Intravenous Cytoxan Treatment Linked to Lower Kidney Damage Accumulation in Lupus
Monthly intravenous Cytoxan (cyclophosphamide) treatment was linked to a lower accumulation of lupus nephritis kidney damage than other induction therapies investigated in a study of Japanese patients.
Findings indicated that a complete response to treatment at three months predicted a lower damage accumulation, prompting researchers to suggest that a sustained complete response in early stages of the induction therapy might contribute to lower organ damage.
The study, “Comparison of renal response to four different induction therapies in Japanese patients with lupus nephritis class III or IV: A single-centre retrospective study,” was published in the journal PLOS ONE.
To assess outcomes of different lupus nephritis induction treatments in Japanese patients, researchers at St. Marianna University School of Medicine in Japan examined the medical records of patients with lupus nephritis class III or IV (active and chronic lupus nephritis stages).
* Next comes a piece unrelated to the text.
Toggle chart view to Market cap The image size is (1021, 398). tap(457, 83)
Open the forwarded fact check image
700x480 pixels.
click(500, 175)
The 64 patients analyzed were treated with one of four approaches: monthly intravenous Cytoxan, low-dose intravenous Cytoxan, tacrolimus, or CellCept (mycophenolate mofetil). The team examined rates of complete response to treatment, relapse rates, and organ damage accumulation over a period of three years.
Normal dose and low dose intravenous Cytoxan were the most common treatments, with 22 and 18 patients each receiving the therapies, respectively. Thirteen patients were treated with tacrolimus and 11 with CellCept.
The four treatments were not linked to differences in complete response rates or rates of relapse-free survival over three years.
Cumulative complete response ranged from 77.8% among low-dose Cytoxan users, to 95.5% in the normal dose Cytoxan group. CellCept and tacrolimus had rates of 81.8% and 84.6%, respectively.
Analyses showed that patients treated with tacrolimus tended to have an early response to treatment, but also earlier relapses. Those on CellCept tended to have a later response.
Patients treated with tacrolimus also had a larger accumulation of kidney damage at three years than those treated with monthly Cytoxan, who had the lowest damage accumulation of all groups.
An analysis that took into account numerous factors showed that a complete response at three months predicted a lower kidney damage accumulation at three years.
The team also looked at how side effects of the four treatment approaches differed. Major infections were seen in 36.3% of the patients receiving Cytoxan; 50% of those receiving low-dose Cytoxan; 54.5% in the Cellcept group; and 23.1% of tacrolimus-treated patients.
Two patients on Cytoxan developed bacterial pneumonia that required hospitalization. Cytomegalovirus reactivation was also common in this group, while it never occurred in tacrolimus-treated patients.
Based on these findings, researchers concluded that a sustained complete response in early stages of the induction therapy might contribute to lower organ damage.